Given exercise: Please copy the data below verbatim, starting at the line containing "Open the info icon in left sidebar" and ending with the line containing "Action: (x=123, y=552)".

Material:

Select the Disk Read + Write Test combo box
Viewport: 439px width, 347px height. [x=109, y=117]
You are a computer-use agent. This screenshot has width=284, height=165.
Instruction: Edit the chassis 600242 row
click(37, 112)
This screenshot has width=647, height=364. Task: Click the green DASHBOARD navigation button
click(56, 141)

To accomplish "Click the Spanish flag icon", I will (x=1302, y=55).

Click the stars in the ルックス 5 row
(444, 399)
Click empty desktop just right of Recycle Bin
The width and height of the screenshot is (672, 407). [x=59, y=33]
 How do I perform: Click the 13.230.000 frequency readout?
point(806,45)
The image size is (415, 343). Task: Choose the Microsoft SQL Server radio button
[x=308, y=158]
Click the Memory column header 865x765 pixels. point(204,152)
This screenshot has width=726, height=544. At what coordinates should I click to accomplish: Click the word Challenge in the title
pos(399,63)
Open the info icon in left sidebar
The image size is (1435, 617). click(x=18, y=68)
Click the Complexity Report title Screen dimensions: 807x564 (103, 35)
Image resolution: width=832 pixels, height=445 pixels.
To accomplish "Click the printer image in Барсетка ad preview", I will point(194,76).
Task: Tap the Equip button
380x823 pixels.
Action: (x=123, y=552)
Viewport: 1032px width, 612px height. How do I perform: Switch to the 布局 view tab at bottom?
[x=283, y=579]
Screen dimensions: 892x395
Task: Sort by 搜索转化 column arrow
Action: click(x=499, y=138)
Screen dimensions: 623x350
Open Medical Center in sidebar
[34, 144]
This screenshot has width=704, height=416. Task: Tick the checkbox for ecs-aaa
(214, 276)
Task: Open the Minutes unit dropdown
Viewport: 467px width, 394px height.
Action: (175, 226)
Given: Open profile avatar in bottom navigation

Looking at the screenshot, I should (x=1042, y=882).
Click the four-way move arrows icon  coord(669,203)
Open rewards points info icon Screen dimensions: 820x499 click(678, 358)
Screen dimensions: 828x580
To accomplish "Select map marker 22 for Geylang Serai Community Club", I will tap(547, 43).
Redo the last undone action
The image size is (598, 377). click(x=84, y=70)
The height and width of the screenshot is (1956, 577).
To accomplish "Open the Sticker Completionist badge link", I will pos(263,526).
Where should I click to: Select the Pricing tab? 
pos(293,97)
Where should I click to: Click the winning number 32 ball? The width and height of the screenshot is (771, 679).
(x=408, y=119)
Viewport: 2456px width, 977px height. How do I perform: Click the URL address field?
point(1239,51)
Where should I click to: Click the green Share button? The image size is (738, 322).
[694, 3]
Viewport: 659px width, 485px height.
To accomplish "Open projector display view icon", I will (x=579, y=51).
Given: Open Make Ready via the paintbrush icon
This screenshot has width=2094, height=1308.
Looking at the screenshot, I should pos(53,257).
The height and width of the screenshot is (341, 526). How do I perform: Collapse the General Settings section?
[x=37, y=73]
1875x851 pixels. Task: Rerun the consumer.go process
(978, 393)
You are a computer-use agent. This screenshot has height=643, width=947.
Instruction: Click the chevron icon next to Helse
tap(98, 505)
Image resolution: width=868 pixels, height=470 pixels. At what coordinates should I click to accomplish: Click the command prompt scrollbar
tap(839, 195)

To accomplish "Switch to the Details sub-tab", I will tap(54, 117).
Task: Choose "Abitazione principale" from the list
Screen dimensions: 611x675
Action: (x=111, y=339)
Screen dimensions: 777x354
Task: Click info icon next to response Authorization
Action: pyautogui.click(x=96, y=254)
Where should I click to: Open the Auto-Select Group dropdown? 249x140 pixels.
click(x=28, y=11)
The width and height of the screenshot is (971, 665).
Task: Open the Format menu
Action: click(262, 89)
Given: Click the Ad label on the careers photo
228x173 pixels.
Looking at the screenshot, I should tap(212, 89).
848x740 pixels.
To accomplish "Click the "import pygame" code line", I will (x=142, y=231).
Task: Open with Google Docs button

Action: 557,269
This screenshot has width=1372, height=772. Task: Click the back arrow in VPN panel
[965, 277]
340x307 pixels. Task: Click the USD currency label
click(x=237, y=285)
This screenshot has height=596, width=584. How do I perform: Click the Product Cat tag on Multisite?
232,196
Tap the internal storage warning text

Answer to this task:
Open the info icon in left sidebar
The image size is (1435, 617). click(x=18, y=68)
Click the Complexity Report title Screen dimensions: 807x564 (103, 35)
Image resolution: width=832 pixels, height=445 pixels.
To accomplish "Click the printer image in Барсетка ad preview", I will point(194,76).
Task: Tap the Equip button
380x823 pixels.
Action: (x=123, y=552)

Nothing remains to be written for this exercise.